▶ [Task prompt] Please turn the records below into a Markdown table with the columns No. and Record, numbering each non-blank line in order and leaving out blank lines.

>> START The data

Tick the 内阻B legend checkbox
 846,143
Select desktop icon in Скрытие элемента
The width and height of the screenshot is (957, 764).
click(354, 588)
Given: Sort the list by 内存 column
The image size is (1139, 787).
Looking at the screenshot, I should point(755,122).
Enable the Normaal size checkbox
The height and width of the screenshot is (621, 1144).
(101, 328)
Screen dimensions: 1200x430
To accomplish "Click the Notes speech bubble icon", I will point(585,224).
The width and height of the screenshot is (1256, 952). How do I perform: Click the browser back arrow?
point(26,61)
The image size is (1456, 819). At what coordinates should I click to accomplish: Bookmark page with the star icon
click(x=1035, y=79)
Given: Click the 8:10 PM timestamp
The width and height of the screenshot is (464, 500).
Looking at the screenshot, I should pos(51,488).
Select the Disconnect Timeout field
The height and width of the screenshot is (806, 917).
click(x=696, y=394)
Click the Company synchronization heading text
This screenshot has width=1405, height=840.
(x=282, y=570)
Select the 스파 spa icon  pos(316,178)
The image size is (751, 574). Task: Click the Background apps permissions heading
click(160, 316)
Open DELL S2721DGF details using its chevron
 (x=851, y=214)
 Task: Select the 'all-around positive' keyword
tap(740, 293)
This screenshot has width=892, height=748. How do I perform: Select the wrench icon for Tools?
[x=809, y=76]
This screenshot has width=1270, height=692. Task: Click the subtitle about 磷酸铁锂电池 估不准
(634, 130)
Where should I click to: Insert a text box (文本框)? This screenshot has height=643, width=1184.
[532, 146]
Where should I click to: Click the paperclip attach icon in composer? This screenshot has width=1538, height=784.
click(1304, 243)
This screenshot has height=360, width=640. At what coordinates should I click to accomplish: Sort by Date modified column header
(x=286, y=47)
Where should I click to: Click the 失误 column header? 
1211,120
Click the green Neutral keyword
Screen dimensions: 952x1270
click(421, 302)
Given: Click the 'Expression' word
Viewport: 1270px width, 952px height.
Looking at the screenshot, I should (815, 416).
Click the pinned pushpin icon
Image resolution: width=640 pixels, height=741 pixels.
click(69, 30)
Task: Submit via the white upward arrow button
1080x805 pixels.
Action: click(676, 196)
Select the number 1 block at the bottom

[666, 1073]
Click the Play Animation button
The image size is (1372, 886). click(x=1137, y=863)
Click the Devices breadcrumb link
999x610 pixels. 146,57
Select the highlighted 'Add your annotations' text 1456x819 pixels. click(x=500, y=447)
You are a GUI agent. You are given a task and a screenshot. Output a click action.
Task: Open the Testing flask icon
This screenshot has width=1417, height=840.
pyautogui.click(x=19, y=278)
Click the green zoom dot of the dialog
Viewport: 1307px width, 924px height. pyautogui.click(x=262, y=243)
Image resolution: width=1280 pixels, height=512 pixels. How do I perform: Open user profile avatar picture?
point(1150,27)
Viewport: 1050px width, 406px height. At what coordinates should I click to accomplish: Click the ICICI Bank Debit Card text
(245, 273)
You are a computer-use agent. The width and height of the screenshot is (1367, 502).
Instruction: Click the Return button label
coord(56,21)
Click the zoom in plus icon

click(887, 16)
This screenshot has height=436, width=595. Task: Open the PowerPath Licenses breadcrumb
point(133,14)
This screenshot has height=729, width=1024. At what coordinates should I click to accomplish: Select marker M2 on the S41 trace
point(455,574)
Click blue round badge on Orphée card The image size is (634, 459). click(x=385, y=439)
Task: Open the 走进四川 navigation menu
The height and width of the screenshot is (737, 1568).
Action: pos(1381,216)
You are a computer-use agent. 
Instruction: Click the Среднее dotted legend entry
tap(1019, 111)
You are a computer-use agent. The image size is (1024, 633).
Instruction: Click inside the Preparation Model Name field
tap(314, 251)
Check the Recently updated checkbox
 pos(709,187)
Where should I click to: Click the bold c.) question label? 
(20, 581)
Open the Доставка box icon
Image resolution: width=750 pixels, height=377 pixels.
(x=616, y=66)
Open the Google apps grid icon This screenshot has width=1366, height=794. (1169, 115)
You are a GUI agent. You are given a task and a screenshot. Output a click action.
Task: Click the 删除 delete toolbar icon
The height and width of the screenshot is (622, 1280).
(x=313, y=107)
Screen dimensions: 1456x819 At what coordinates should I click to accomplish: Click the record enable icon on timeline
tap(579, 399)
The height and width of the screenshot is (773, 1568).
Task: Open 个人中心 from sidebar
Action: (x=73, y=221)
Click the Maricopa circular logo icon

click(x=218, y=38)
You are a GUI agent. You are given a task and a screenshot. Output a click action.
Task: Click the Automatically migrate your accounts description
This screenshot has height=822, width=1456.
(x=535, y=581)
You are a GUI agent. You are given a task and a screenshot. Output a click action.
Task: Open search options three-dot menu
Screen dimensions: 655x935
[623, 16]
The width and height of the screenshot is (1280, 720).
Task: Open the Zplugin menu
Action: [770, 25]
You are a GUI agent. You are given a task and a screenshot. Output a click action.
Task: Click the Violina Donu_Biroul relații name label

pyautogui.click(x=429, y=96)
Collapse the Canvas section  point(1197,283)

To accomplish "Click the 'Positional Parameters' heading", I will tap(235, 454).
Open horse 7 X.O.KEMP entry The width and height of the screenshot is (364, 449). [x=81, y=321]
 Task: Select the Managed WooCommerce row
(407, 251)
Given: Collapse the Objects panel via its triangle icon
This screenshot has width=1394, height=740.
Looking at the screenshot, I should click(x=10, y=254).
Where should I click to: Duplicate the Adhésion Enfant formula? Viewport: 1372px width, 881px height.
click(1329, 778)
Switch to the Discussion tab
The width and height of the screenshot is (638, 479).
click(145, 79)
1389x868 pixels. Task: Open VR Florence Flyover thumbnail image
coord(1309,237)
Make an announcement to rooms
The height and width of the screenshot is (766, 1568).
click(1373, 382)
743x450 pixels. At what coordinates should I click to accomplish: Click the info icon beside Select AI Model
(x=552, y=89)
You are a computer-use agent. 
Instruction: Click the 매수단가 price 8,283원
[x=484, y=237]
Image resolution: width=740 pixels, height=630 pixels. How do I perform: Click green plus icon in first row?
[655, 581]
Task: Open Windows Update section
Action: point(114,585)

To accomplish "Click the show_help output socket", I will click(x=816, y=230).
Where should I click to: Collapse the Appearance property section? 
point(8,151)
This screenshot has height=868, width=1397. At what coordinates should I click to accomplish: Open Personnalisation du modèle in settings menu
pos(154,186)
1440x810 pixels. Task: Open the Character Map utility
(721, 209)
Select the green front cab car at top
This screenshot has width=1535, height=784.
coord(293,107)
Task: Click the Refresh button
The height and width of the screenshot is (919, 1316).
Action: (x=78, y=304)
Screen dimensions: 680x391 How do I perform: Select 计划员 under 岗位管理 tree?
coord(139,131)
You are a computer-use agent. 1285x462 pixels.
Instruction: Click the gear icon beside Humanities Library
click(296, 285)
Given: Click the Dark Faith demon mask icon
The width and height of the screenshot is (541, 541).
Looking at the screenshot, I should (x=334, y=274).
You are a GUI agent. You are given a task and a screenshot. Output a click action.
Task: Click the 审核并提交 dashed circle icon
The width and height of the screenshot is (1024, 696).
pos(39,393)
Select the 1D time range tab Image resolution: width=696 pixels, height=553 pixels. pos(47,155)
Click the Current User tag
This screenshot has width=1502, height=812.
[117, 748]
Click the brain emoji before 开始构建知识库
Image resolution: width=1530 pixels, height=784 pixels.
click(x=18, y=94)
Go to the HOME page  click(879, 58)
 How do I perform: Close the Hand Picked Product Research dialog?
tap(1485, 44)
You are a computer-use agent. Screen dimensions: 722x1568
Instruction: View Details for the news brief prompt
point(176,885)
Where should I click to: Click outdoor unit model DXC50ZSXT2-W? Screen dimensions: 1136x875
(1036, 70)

>> END The data

▶ [Solution to this problem]
| No. | Record |
|---|---|
| 1 | Tick the 内阻B legend checkbox |
| 2 |  846,143 |
| 3 | Select desktop icon in Скрытие элемента |
| 4 | The width and height of the screenshot is (957, 764). |
| 5 | click(354, 588) |
| 6 | Given: Sort the list by 内存 column |
| 7 | The image size is (1139, 787). |
| 8 | Looking at the screenshot, I should point(755,122). |
| 9 | Enable the Normaal size checkbox |
| 10 | The height and width of the screenshot is (621, 1144). |
| 11 | (101, 328) |
| 12 | Screen dimensions: 1200x430 |
| 13 | To accomplish "Click the Notes speech bubble icon", I will point(585,224). |
| 14 | The width and height of the screenshot is (1256, 952). How do I perform: Click the browser back arrow? |
| 15 | point(26,61) |
| 16 | The image size is (1456, 819). At what coordinates should I click to accomplish: Bookmark page with the star icon |
| 17 | click(x=1035, y=79) |
| 18 | Given: Click the 8:10 PM timestamp |
| 19 | The width and height of the screenshot is (464, 500). |
| 20 | Looking at the screenshot, I should pos(51,488). |
| 21 | Select the Disconnect Timeout field |
| 22 | The height and width of the screenshot is (806, 917). |
| 23 | click(x=696, y=394) |
| 24 | Click the Company synchronization heading text |
| 25 | This screenshot has width=1405, height=840. |
| 26 | (x=282, y=570) |
| 27 | Select the 스파 spa icon  pos(316,178) |
| 28 | The image size is (751, 574). Task: Click the Background apps permissions heading |
| 29 | click(160, 316) |
| 30 | Open DELL S2721DGF details using its chevron |
| 31 |  (x=851, y=214) |
| 32 |  Task: Select the 'all-around positive' keyword |
| 33 | tap(740, 293) |
| 34 | This screenshot has width=892, height=748. How do I perform: Select the wrench icon for Tools? |
| 35 | [x=809, y=76] |
| 36 | This screenshot has width=1270, height=692. Task: Click the subtitle about 磷酸铁锂电池 估不准 |
| 37 | (634, 130) |
| 38 | Where should I click to: Insert a text box (文本框)? This screenshot has height=643, width=1184. |
| 39 | [532, 146] |
| 40 | Where should I click to: Click the paperclip attach icon in composer? This screenshot has width=1538, height=784. |
| 41 | click(1304, 243) |
| 42 | This screenshot has height=360, width=640. At what coordinates should I click to accomplish: Sort by Date modified column header |
| 43 | (x=286, y=47) |
| 44 | Where should I click to: Click the 失误 column header?  |
| 45 | 1211,120 |
| 46 | Click the green Neutral keyword |
| 47 | Screen dimensions: 952x1270 |
| 48 | click(421, 302) |
| 49 | Given: Click the 'Expression' word |
| 50 | Viewport: 1270px width, 952px height. |
| 51 | Looking at the screenshot, I should (815, 416). |
| 52 | Click the pinned pushpin icon |
| 53 | Image resolution: width=640 pixels, height=741 pixels. |
| 54 | click(69, 30) |
| 55 | Task: Submit via the white upward arrow button |
| 56 | 1080x805 pixels. |
| 57 | Action: click(676, 196) |
| 58 | Select the number 1 block at the bottom |
| 59 | [666, 1073] |
| 60 | Click the Play Animation button |
| 61 | The image size is (1372, 886). click(x=1137, y=863) |
| 62 | Click the Devices breadcrumb link |
| 63 | 999x610 pixels. 146,57 |
| 64 | Select the highlighted 'Add your annotations' text 1456x819 pixels. click(x=500, y=447) |
| 65 | You are a GUI agent. You are given a task and a screenshot. Output a click action. |
| 66 | Task: Open the Testing flask icon |
| 67 | This screenshot has width=1417, height=840. |
| 68 | pyautogui.click(x=19, y=278) |
| 69 | Click the green zoom dot of the dialog |
| 70 | Viewport: 1307px width, 924px height. pyautogui.click(x=262, y=243) |
| 71 | Image resolution: width=1280 pixels, height=512 pixels. How do I perform: Open user profile avatar picture? |
| 72 | point(1150,27) |
| 73 | Viewport: 1050px width, 406px height. At what coordinates should I click to accomplish: Click the ICICI Bank Debit Card text |
| 74 | (245, 273) |
| 75 | You are a computer-use agent. The width and height of the screenshot is (1367, 502). |
| 76 | Instruction: Click the Return button label |
| 77 | coord(56,21) |
| 78 | Click the zoom in plus icon |
| 79 | click(887, 16) |
| 80 | This screenshot has height=436, width=595. Task: Open the PowerPath Licenses breadcrumb |
| 81 | point(133,14) |
| 82 | This screenshot has height=729, width=1024. At what coordinates should I click to accomplish: Select marker M2 on the S41 trace |
| 83 | point(455,574) |
| 84 | Click blue round badge on Orphée card The image size is (634, 459). click(x=385, y=439) |
| 85 | Task: Open the 走进四川 navigation menu |
| 86 | The height and width of the screenshot is (737, 1568). |
| 87 | Action: pos(1381,216) |
| 88 | You are a computer-use agent.  |
| 89 | Instruction: Click the Среднее dotted legend entry |
| 90 | tap(1019, 111) |
| 91 | You are a computer-use agent. The image size is (1024, 633). |
| 92 | Instruction: Click inside the Preparation Model Name field |
| 93 | tap(314, 251) |
| 94 | Check the Recently updated checkbox |
| 95 |  pos(709,187) |
| 96 | Where should I click to: Click the bold c.) question label?  |
| 97 | (20, 581) |
| 98 | Open the Доставка box icon |
| 99 | Image resolution: width=750 pixels, height=377 pixels. |
| 100 | (x=616, y=66) |
| 101 | Open the Google apps grid icon This screenshot has width=1366, height=794. (1169, 115) |
| 102 | You are a GUI agent. You are given a task and a screenshot. Output a click action. |
| 103 | Task: Click the 删除 delete toolbar icon |
| 104 | The height and width of the screenshot is (622, 1280). |
| 105 | (x=313, y=107) |
| 106 | Screen dimensions: 1456x819 At what coordinates should I click to accomplish: Click the record enable icon on timeline |
| 107 | tap(579, 399) |
| 108 | The height and width of the screenshot is (773, 1568). |
| 109 | Task: Open 个人中心 from sidebar |
| 110 | Action: (x=73, y=221) |
| 111 | Click the Maricopa circular logo icon |
| 112 | click(x=218, y=38) |
| 113 | You are a GUI agent. You are given a task and a screenshot. Output a click action. |
| 114 | Task: Click the Automatically migrate your accounts description |
| 115 | This screenshot has height=822, width=1456. |
| 116 | (x=535, y=581) |
| 117 | You are a GUI agent. You are given a task and a screenshot. Output a click action. |
| 118 | Task: Open search options three-dot menu |
| 119 | Screen dimensions: 655x935 |
| 120 | [623, 16] |
| 121 | The width and height of the screenshot is (1280, 720). |
| 122 | Task: Open the Zplugin menu |
| 123 | Action: [770, 25] |
| 124 | You are a GUI agent. You are given a task and a screenshot. Output a click action. |
| 125 | Task: Click the Violina Donu_Biroul relații name label |
| 126 | pyautogui.click(x=429, y=96) |
| 127 | Collapse the Canvas section  point(1197,283) |
| 128 | To accomplish "Click the 'Positional Parameters' heading", I will tap(235, 454). |
| 129 | Open horse 7 X.O.KEMP entry The width and height of the screenshot is (364, 449). [x=81, y=321] |
| 130 |  Task: Select the Managed WooCommerce row |
| 131 | (407, 251) |
| 132 | Given: Collapse the Objects panel via its triangle icon |
| 133 | This screenshot has width=1394, height=740. |
| 134 | Looking at the screenshot, I should click(x=10, y=254). |
| 135 | Where should I click to: Duplicate the Adhésion Enfant formula? Viewport: 1372px width, 881px height. |
| 136 | click(1329, 778) |
| 137 | Switch to the Discussion tab |
| 138 | The width and height of the screenshot is (638, 479). |
| 139 | click(145, 79) |
| 140 | 1389x868 pixels. Task: Open VR Florence Flyover thumbnail image |
| 141 | coord(1309,237) |
| 142 | Make an announcement to rooms |
| 143 | The height and width of the screenshot is (766, 1568). |
| 144 | click(1373, 382) |
| 145 | 743x450 pixels. At what coordinates should I click to accomplish: Click the info icon beside Select AI Model |
| 146 | (x=552, y=89) |
| 147 | You are a computer-use agent.  |
| 148 | Instruction: Click the 매수단가 price 8,283원 |
| 149 | [x=484, y=237] |
| 150 | Image resolution: width=740 pixels, height=630 pixels. How do I perform: Click green plus icon in first row? |
| 151 | [655, 581] |
| 152 | Task: Open Windows Update section |
| 153 | Action: point(114,585) |
| 154 | To accomplish "Click the show_help output socket", I will click(x=816, y=230). |
| 155 | Where should I click to: Collapse the Appearance property section?  |
| 156 | point(8,151) |
| 157 | This screenshot has height=868, width=1397. At what coordinates should I click to accomplish: Open Personnalisation du modèle in settings menu |
| 158 | pos(154,186) |
| 159 | 1440x810 pixels. Task: Open the Character Map utility |
| 160 | (721, 209) |
| 161 | Select the green front cab car at top |
| 162 | This screenshot has width=1535, height=784. |
| 163 | coord(293,107) |
| 164 | Task: Click the Refresh button |
| 165 | The height and width of the screenshot is (919, 1316). |
| 166 | Action: (x=78, y=304) |
| 167 | Screen dimensions: 680x391 How do I perform: Select 计划员 under 岗位管理 tree? |
| 168 | coord(139,131) |
| 169 | You are a computer-use agent. 1285x462 pixels. |
| 170 | Instruction: Click the gear icon beside Humanities Library |
| 171 | click(296, 285) |
| 172 | Given: Click the Dark Faith demon mask icon |
| 173 | The width and height of the screenshot is (541, 541). |
| 174 | Looking at the screenshot, I should (x=334, y=274). |
| 175 | You are a GUI agent. You are given a task and a screenshot. Output a click action. |
| 176 | Task: Click the 审核并提交 dashed circle icon |
| 177 | The width and height of the screenshot is (1024, 696). |
| 178 | pos(39,393) |
| 179 | Select the 1D time range tab Image resolution: width=696 pixels, height=553 pixels. pos(47,155) |
| 180 | Click the Current User tag |
| 181 | This screenshot has width=1502, height=812. |
| 182 | [117, 748] |
| 183 | Click the brain emoji before 开始构建知识库 |
| 184 | Image resolution: width=1530 pixels, height=784 pixels. |
| 185 | click(x=18, y=94) |
| 186 | Go to the HOME page  click(879, 58) |
| 187 |  How do I perform: Close the Hand Picked Product Research dialog? |
| 188 | tap(1485, 44) |
| 189 | You are a computer-use agent. Screen dimensions: 722x1568 |
| 190 | Instruction: View Details for the news brief prompt |
| 191 | point(176,885) |
| 192 | Where should I click to: Click outdoor unit model DXC50ZSXT2-W? Screen dimensions: 1136x875 |
| 193 | (1036, 70) |